SOURCE EXCERPT:
_ _ _ _ _
The Counter-terrorism Rapid Response (Italian: Antiterrorismo Pronto Impiego, or ATPI), formed in 1983, is a special police unit of Italy's Guardia di Finanza. It is tasked with counter-terrorism operations and the protection of VIPs and places of interest in the country. The ATPI has also participated in operations in Albania, Kosovo, and Hungary.

History 

The ATPI was founded in 1983 during Italy's Years of Lead. It is the special-operations component of the Guardia di Finanza. The force's predecessor was the SVATPI (Scorta Antiterrorismo Pronto Impiego), formed in 1977 to combat robberies by the Red Brigades of the Bank of Italy's armored cars. The SVATPI also escorted prominent individuals, including the Minister of Finance, to prevent kidnapping.

Mission 

The unit specializes in counter-terrorism activity, supervising airports, ports, and other sensitive targets. It also combats illicit trafficking, focusing on organized crime, drug and weapons smuggling, and illegal immigration. The ATPI also supports the operations of local and regional governments, deploying teams of marksmen during drug-seizure operations or tactical units for high-risk tasks, and can act as riot units in a serious threat to the public order. The ATPI is the escort service for the Minister of Economy and Finance. The unit is trained in the liberation of hostages, and has operated in missions abroad.

Organization 

The ATPI is divided into 10-person operating teams, headed by a marshal.
_ _ _ _ _
DATA ROWS:
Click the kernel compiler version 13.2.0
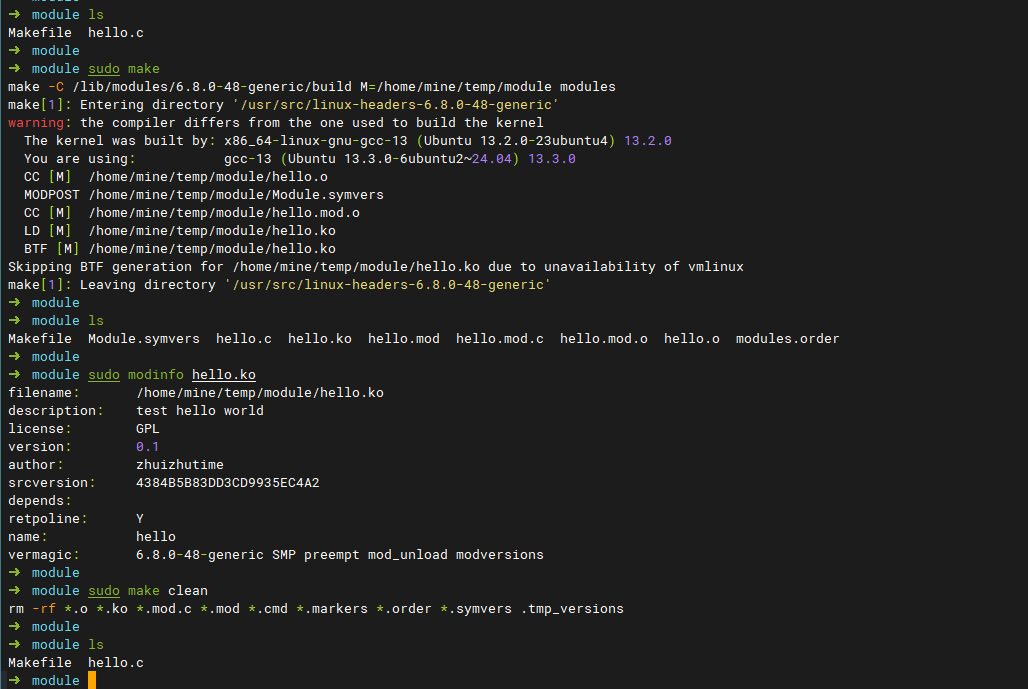This screenshot has height=689, width=1028. pos(648,141)
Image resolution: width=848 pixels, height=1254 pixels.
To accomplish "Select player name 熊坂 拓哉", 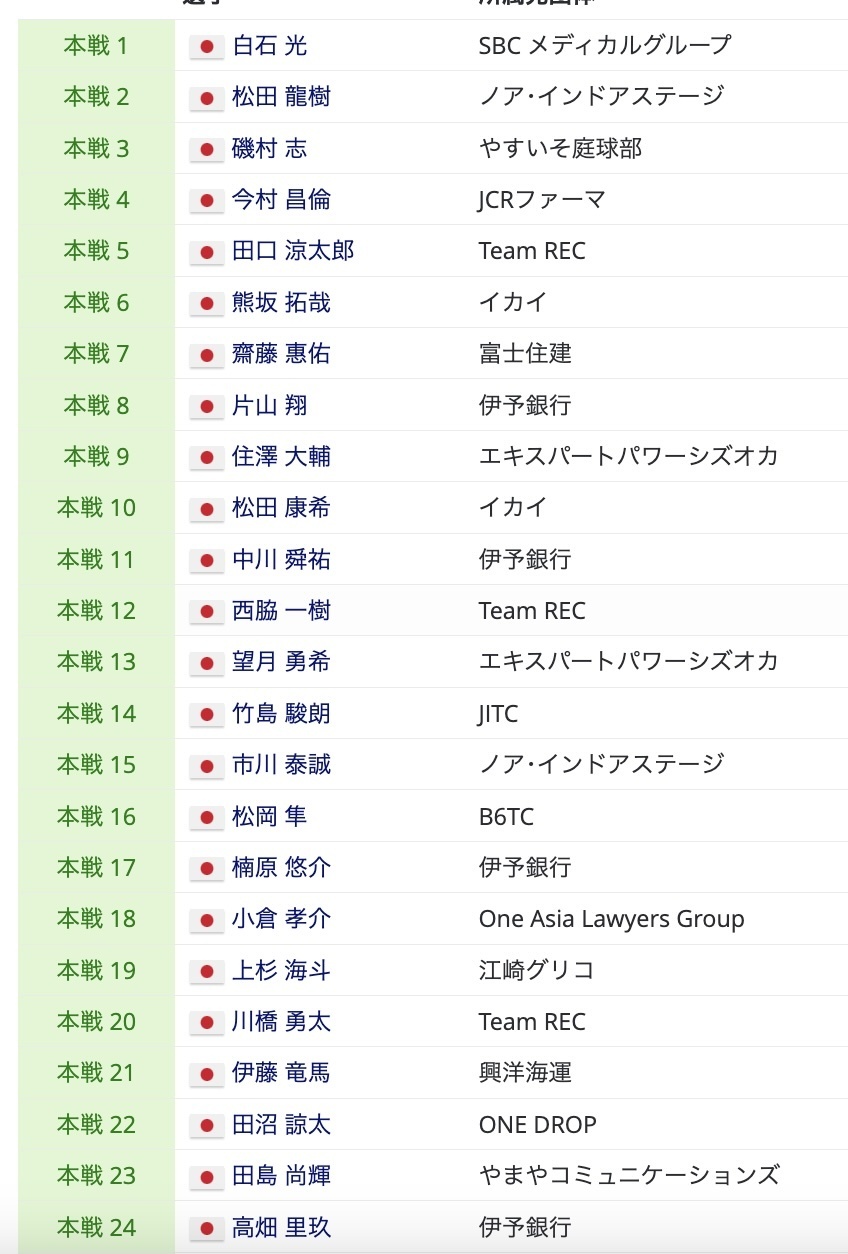I will [281, 303].
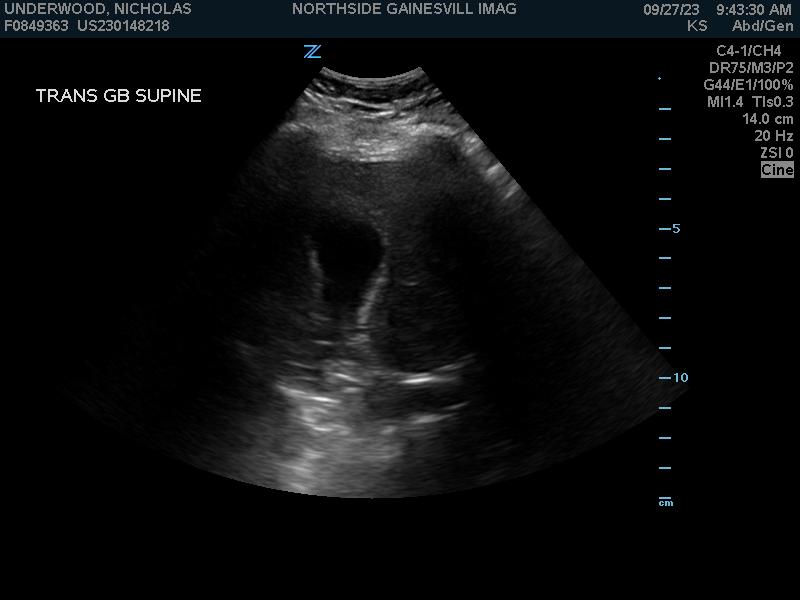Image resolution: width=800 pixels, height=600 pixels.
Task: Click the small dot atop depth scale
Action: click(x=659, y=77)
_ _ _ _ _
GIVEN REQUEST:
In the ATPI text, turn the paragraph beginning "The unit specializes in counter-terrorism activity" into a bulleted list that keeps its main facts.

WRITTEN ANSWER:
- Specializes in counter-terrorism, supervising airports, ports and other sensitive targets
- Combats illicit trafficking, focusing on organized crime, drug and weapons smuggling, and illegal immigration
- Supports local and regional government operations with marksman teams during drug seizures or tactical units for high-risk tasks
- Can act as riot units when public order is seriously threatened
- Escorts the Minister of Economy and Finance
- Is trained in hostage liberation
- Has operated in missions abroad